-- start Text shown --

Jimmah Cahtah: Don’t Be A Menace To Hamas
There are some people out there who just don’t know when to shut their malodorous pie hole. Fat obnoxious lesbians who act like they have a degree in steel melting. Paris Hilton whining “it’s not right” in a courtroom on her way back to jail.
Or, more to the point, Jimmy Carter endorsing Hamas. In his own words:
The United States, Israel and the European Union must end their policy of favoring Fatah over Hamas, or they will doom the Palestinian people to deepening conflict between the rival movements, former US President Jimmy Carter said Tuesday.
Carter, a Nobel Peace Prize laureate who was addressing a conference of Irish human rights officials, said the Bush administration’s refusal to accept the 2006 election victory of Hamas was “criminal.”
Carter said Hamas, besides winning a fair and democratic mandate that should have entitled it to lead the Palestinian government, had proven itself to be far more organized in its political and military showdowns with the Fatah movement of Palestinian Authority Chairman Mahmoud Abbas.
Hamas fighters routed Fatah in their violent takeover of the Gaza Strip last week. The split prompted Abbas to dissolve the power-sharing government with his rivals in Hamas and set up a Fatah-led administration to govern the West Bank.
Carter said the American-Israeli-European consensus to reopen direct aid to the new government in the West Bank, but to deny the same to the Hamas-controlled Gaza Strip, represented an “effort to divide Palestinians into two peoples.”
A-frickin’-mazing.This coming from the crowd that runs around with bumper stickers and t-shirts saying “Don’t blame me, I voted for Kerry” in the aftermath of the 2004 presidential election.

-- end Text shown --
-- start Source data --

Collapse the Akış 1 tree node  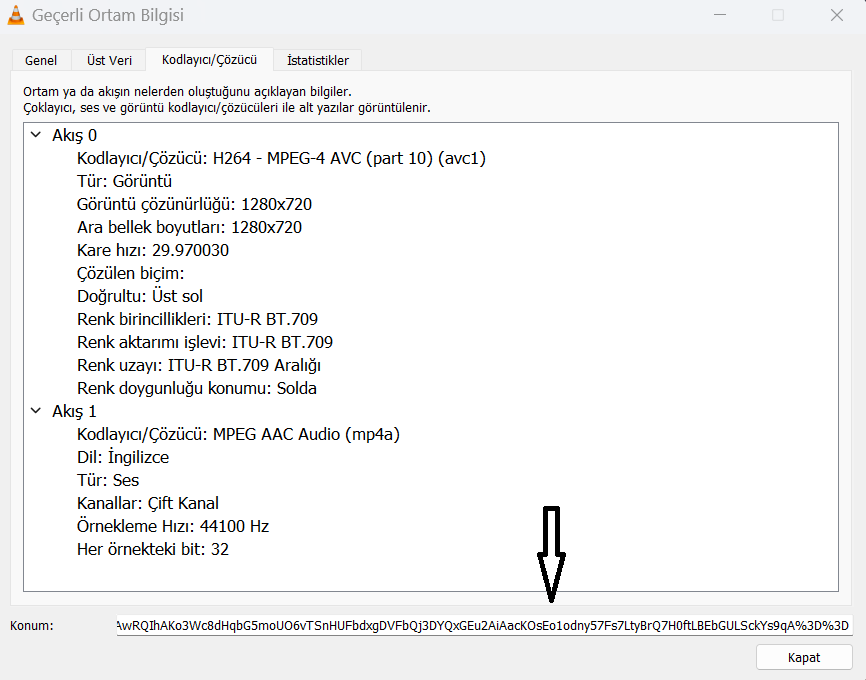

-- end Source data --

* _Written exercise 1_: Print everything from "Or, more to" down to "Chairman Mahmoud Abbas." in the Jimmy Carter and Hamas text, keeping the wording unchanged.
* _Written exercise 2_: According to the Jimmy Carter and Hamas text, why did Carter say the United States, Israel and the European Union must stop favoring Fatah over Hamas?

* _Correct response 1_:
Or, more to the point, Jimmy Carter endorsing Hamas. In his own words:
The United States, Israel and the European Union must end their policy of favoring Fatah over Hamas, or they will doom the Palestinian people to deepening conflict between the rival movements, former US President Jimmy Carter said Tuesday.
Carter, a Nobel Peace Prize laureate who was addressing a conference of Irish human rights officials, said the Bush administration’s refusal to accept the 2006 election victory of Hamas was “criminal.”
Carter said Hamas, besides winning a fair and democratic mandate that should have entitled it to lead the Palestinian government, had proven itself to be far more organized in its political and military showdowns with the Fatah movement of Palestinian Authority Chairman Mahmoud Abbas.

* _Correct response 2_: Carter said that if they kept favoring Fatah over Hamas, they would doom the Palestinian people to deepening conflict between the rival movements.